# Records
^^^^

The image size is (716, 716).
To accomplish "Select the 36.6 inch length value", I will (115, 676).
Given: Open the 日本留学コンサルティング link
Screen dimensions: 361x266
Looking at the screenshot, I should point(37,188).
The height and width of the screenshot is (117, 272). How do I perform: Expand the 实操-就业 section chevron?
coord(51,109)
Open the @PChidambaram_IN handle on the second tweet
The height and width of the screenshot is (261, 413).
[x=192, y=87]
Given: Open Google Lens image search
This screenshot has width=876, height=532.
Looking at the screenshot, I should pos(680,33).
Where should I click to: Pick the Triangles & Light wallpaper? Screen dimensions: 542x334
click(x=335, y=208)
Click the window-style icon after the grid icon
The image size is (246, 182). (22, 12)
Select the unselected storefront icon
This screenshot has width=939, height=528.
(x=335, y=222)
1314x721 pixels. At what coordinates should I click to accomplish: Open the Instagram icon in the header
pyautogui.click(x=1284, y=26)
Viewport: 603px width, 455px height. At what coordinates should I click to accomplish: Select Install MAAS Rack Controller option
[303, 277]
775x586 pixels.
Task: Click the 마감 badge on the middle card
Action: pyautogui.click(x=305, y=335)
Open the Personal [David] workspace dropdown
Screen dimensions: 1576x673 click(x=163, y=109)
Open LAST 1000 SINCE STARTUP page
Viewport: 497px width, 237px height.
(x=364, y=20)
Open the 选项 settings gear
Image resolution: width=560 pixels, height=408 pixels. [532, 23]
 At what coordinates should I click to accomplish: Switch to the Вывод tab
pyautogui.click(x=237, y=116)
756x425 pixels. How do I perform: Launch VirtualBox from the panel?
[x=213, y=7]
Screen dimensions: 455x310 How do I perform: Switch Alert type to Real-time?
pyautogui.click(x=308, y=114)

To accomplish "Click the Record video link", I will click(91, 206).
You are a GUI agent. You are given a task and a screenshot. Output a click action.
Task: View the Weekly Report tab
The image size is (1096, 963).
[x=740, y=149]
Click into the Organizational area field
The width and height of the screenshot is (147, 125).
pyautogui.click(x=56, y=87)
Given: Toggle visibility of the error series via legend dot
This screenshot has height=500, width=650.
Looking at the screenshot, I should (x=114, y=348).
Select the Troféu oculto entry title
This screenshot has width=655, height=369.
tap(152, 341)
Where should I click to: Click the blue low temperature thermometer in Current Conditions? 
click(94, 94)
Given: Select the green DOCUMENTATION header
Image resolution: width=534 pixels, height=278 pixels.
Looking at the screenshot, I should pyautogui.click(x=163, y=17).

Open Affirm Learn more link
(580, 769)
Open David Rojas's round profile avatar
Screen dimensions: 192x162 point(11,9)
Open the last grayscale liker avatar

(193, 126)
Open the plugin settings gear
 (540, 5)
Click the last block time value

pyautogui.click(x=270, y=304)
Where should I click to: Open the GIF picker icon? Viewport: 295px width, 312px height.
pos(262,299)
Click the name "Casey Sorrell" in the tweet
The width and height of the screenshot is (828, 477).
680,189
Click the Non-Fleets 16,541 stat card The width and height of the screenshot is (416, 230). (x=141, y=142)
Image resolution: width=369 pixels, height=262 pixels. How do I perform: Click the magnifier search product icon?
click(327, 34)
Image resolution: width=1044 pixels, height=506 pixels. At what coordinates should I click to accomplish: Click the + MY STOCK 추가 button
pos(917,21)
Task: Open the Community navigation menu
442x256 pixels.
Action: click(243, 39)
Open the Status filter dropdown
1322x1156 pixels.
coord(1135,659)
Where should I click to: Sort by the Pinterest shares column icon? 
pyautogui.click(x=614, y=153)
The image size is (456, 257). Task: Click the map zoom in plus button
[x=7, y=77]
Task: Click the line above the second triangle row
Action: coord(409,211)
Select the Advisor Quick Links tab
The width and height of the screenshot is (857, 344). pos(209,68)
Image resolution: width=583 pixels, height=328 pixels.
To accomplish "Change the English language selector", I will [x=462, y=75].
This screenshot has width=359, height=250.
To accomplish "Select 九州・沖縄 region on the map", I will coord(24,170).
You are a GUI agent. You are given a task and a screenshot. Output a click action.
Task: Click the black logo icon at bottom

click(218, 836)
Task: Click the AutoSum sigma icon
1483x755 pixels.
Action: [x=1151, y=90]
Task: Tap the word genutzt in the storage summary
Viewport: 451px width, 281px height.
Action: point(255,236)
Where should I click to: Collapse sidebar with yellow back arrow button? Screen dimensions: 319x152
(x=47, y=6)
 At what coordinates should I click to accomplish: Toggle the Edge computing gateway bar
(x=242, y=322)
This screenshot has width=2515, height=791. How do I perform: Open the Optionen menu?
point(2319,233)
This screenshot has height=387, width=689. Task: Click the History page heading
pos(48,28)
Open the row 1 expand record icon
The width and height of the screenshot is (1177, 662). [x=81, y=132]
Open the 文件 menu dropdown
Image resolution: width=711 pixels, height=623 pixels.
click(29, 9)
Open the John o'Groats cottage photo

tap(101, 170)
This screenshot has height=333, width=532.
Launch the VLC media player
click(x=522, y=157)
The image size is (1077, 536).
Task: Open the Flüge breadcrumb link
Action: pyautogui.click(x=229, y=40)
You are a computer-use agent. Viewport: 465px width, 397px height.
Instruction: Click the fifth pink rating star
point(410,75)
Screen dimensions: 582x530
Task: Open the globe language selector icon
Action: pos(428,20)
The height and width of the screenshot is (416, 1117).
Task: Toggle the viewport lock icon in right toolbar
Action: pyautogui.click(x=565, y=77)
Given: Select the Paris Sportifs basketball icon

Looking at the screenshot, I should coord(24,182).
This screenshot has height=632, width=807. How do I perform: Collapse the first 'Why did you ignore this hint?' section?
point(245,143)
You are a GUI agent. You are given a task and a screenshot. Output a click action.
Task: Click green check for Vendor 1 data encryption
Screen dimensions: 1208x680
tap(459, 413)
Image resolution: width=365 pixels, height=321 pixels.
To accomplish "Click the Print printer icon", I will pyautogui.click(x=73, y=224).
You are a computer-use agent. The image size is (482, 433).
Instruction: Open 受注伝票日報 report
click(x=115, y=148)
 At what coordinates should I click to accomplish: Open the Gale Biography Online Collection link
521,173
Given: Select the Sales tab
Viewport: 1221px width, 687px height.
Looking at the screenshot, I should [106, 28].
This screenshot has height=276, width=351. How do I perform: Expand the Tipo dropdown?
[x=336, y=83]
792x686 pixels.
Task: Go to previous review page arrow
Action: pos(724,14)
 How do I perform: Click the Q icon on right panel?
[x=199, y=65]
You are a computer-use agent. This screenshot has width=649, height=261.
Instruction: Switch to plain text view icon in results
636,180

^^^^

Here the output must be the lines above from the line with "Open the John o'Groats cottage photo" to the line with "You are a computer-use agent. This", both included, duplicated word for word and nothing else.

# Solution below
Open the John o'Groats cottage photo

tap(101, 170)
This screenshot has height=333, width=532.
Launch the VLC media player
click(x=522, y=157)
The image size is (1077, 536).
Task: Open the Flüge breadcrumb link
Action: pyautogui.click(x=229, y=40)
You are a computer-use agent. Viewport: 465px width, 397px height.
Instruction: Click the fifth pink rating star
point(410,75)
Screen dimensions: 582x530
Task: Open the globe language selector icon
Action: pos(428,20)
The height and width of the screenshot is (416, 1117).
Task: Toggle the viewport lock icon in right toolbar
Action: pyautogui.click(x=565, y=77)
Given: Select the Paris Sportifs basketball icon

Looking at the screenshot, I should coord(24,182).
This screenshot has height=632, width=807. How do I perform: Collapse the first 'Why did you ignore this hint?' section?
point(245,143)
You are a GUI agent. You are given a task and a screenshot. Output a click action.
Task: Click green check for Vendor 1 data encryption
Screen dimensions: 1208x680
tap(459, 413)
Image resolution: width=365 pixels, height=321 pixels.
To accomplish "Click the Print printer icon", I will pyautogui.click(x=73, y=224).
You are a computer-use agent. The image size is (482, 433).
Instruction: Open 受注伝票日報 report
click(x=115, y=148)
 At what coordinates should I click to accomplish: Open the Gale Biography Online Collection link
521,173
Given: Select the Sales tab
Viewport: 1221px width, 687px height.
Looking at the screenshot, I should [106, 28].
This screenshot has height=276, width=351. How do I perform: Expand the Tipo dropdown?
[x=336, y=83]
792x686 pixels.
Task: Go to previous review page arrow
Action: pos(724,14)
 How do I perform: Click the Q icon on right panel?
[x=199, y=65]
You are a computer-use agent. This screenshot has width=649, height=261.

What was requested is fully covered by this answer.